Domestic Violence Attorney
“Domestic violence” charges refer to crimes of violence between family members, people who have a romantic relationship with one another, people who share children in common, and people who have lived together. Domestic violence charges can include battery; assault; burglary with assault or battery; aggravated battery; aggravated battery by strangulation; tampering with a witness; as well as other crimes of violence.
When the police are called to a scene and believe that the parties are in some form of a domestic relationship, the police have almost no discretion regarding whether to arrest one or both of the people involved. If the police believe that one of the people has physically threatened or has actually physically battered (hit) the other person, the police will almost always arrest the accused individual.
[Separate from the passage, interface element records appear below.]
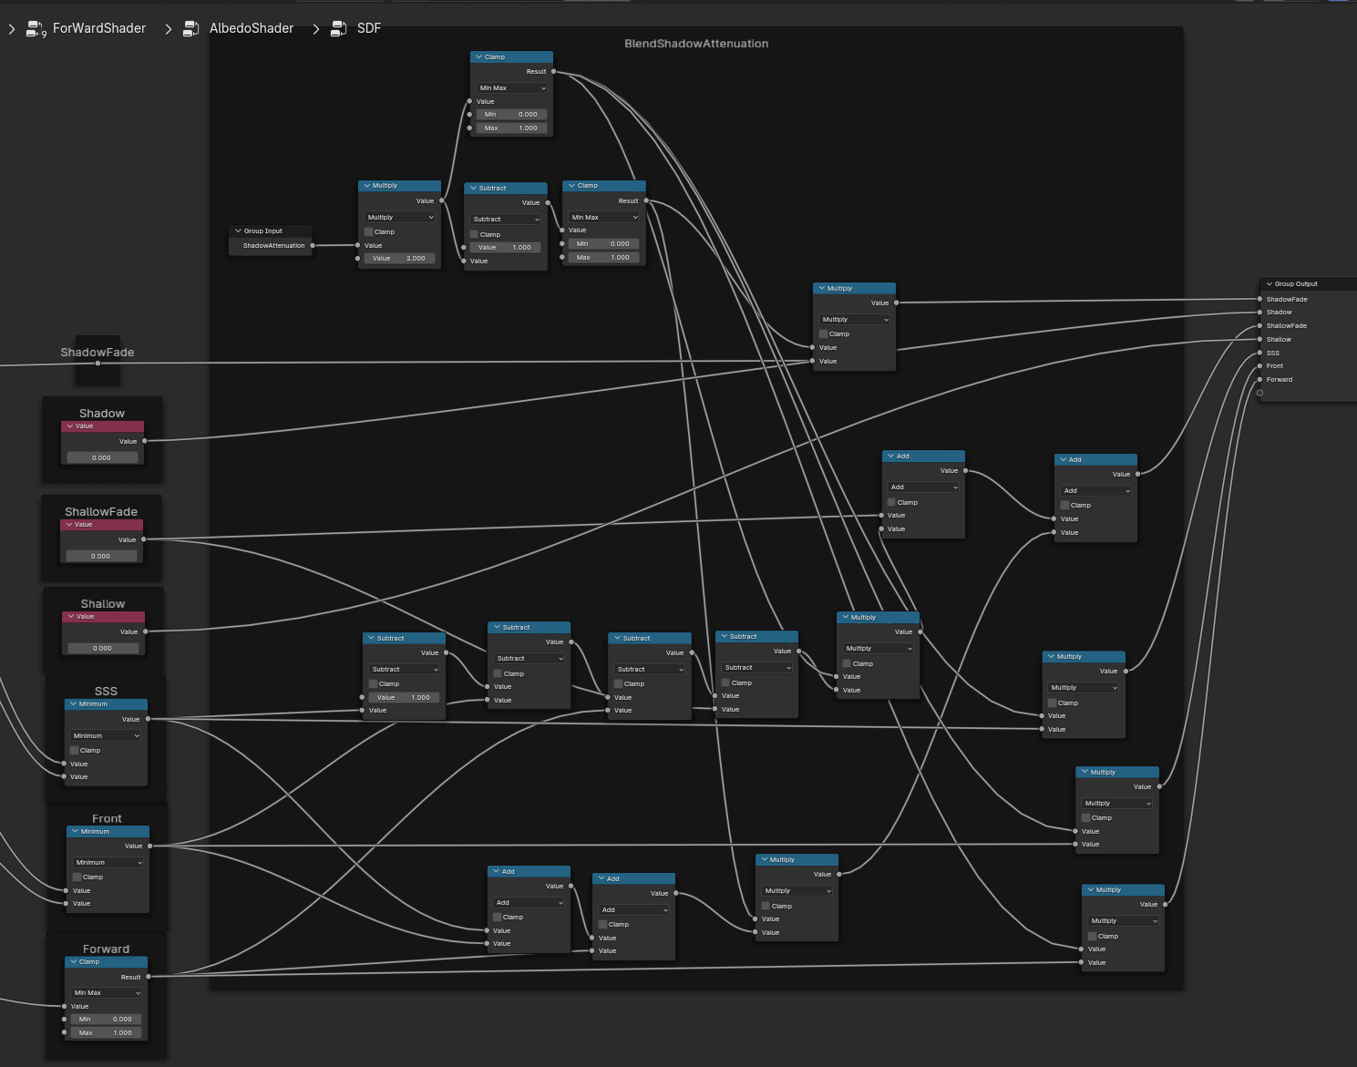
Task: Select the Group Input node header
Action: (x=270, y=231)
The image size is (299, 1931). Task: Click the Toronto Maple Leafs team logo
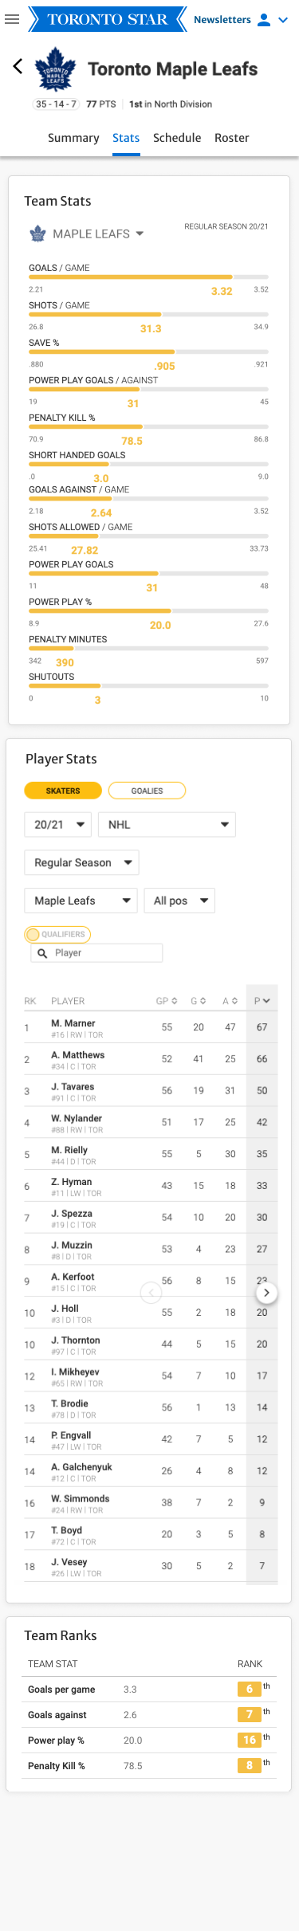tap(55, 69)
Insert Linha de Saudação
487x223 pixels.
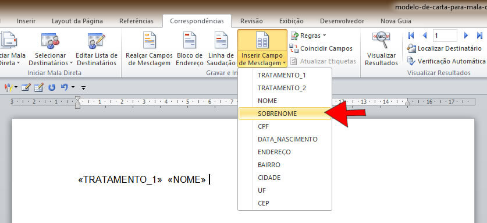click(x=221, y=40)
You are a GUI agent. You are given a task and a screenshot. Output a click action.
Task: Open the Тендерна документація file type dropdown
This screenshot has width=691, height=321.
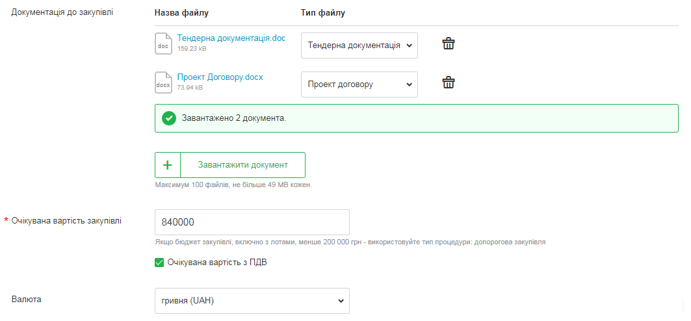[x=359, y=45]
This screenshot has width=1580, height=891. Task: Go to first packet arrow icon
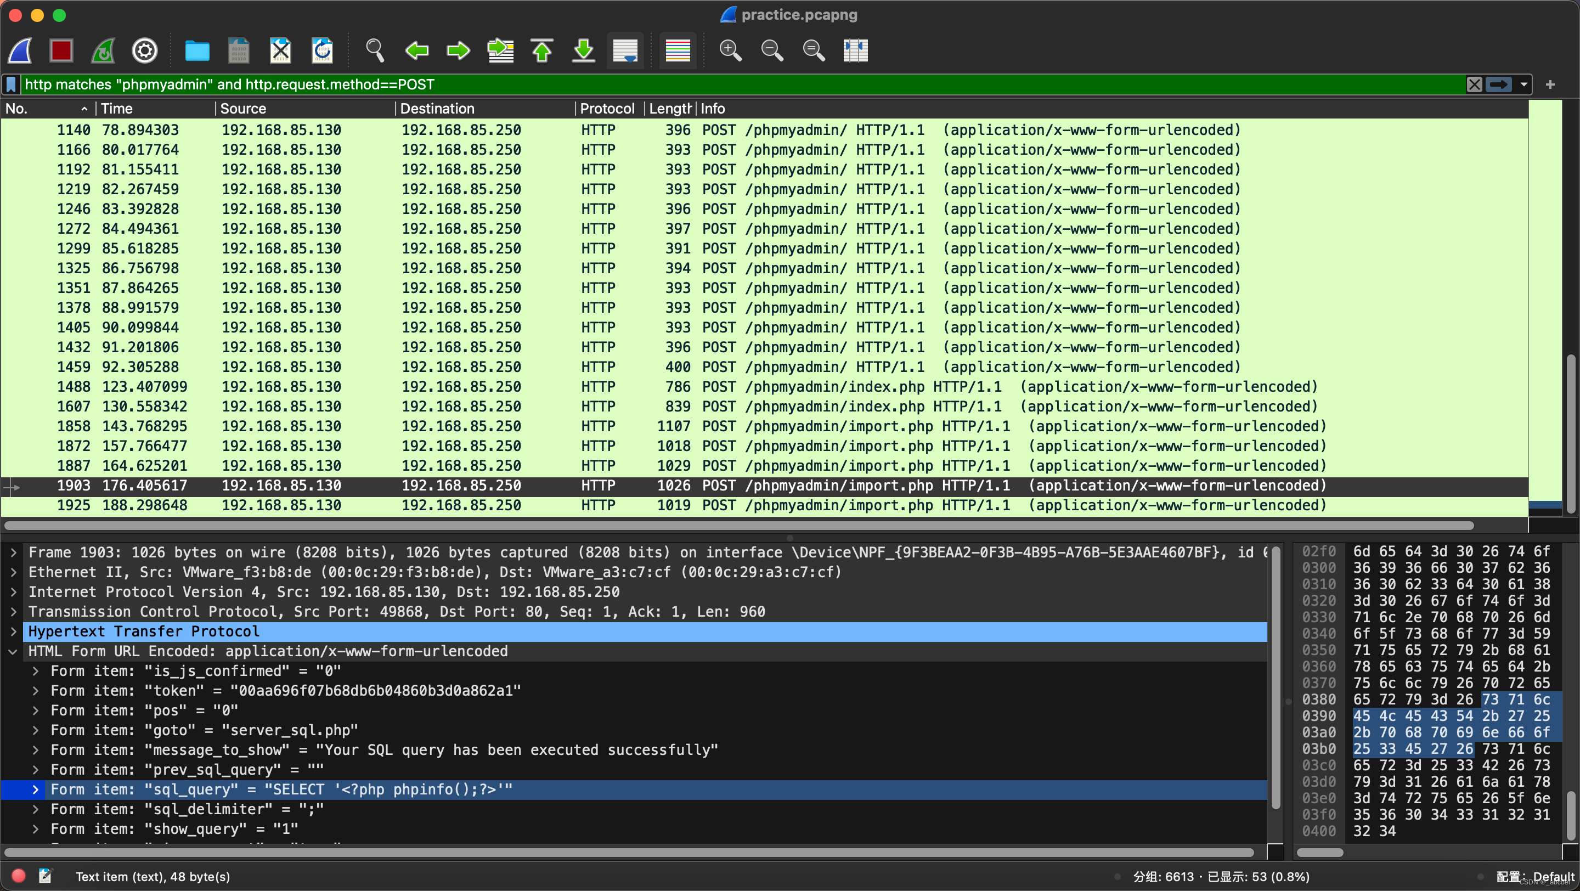click(x=542, y=50)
Myths about Domestic Violence Cases
There are several myths surrounding domestic violence cases, and none of them is entirely true:
- “The government can’t file charges if I don’t agree, since I’m the victim.”
Many victims of domestic violence later decide, for a variety of reasons, that they do not want criminal charges filed against the defendant. The government does not need the victim’s approval to file charges, and frequently files charges against the victim’s wishes, in an effort to protect abused partners from being abused again.
- “If I don’t show up in court, the charges will have to be dropped.”
When victims and witnesses don’t appear in court to assist in the prosecution of a criminal case, the prosecutor’s job becomes more difficult, but not impossible. Prosecutors can and do proceed in criminal cases of domestic violence where they have other evidence, such as photographs of injuries or 911 recordings, to assist in proving their cases.
- “A verbal accusation alone is not enough for someone to be criminally charged.”
Prosecutors are allowed to use many types of evidence to prove their cases. A witness’ or victim’s verbal accusation is a form of testimony that can completely carry a criminal charge. Prosecutors certainly prefer to have other versions of evidence as well, but a victim’s statement is enough to obtain a conviction.
Special Factors in Domestic Violence Cases
Michelle’s clients have included both defendants and victims of domestic violence. She understands that the court treats these cases differently from “regular” criminal cases. Their representation requires an additional element of attention to certain issues aside from the usual examination of self-defense, defense of others, credibility issues, and evidentiary evaluation. Domestic violence cases also require consideration of the victim’s status, the desired relationship between the parties, the navigation of “stay-away” orders, and the examination of mental health and substance abuse issues.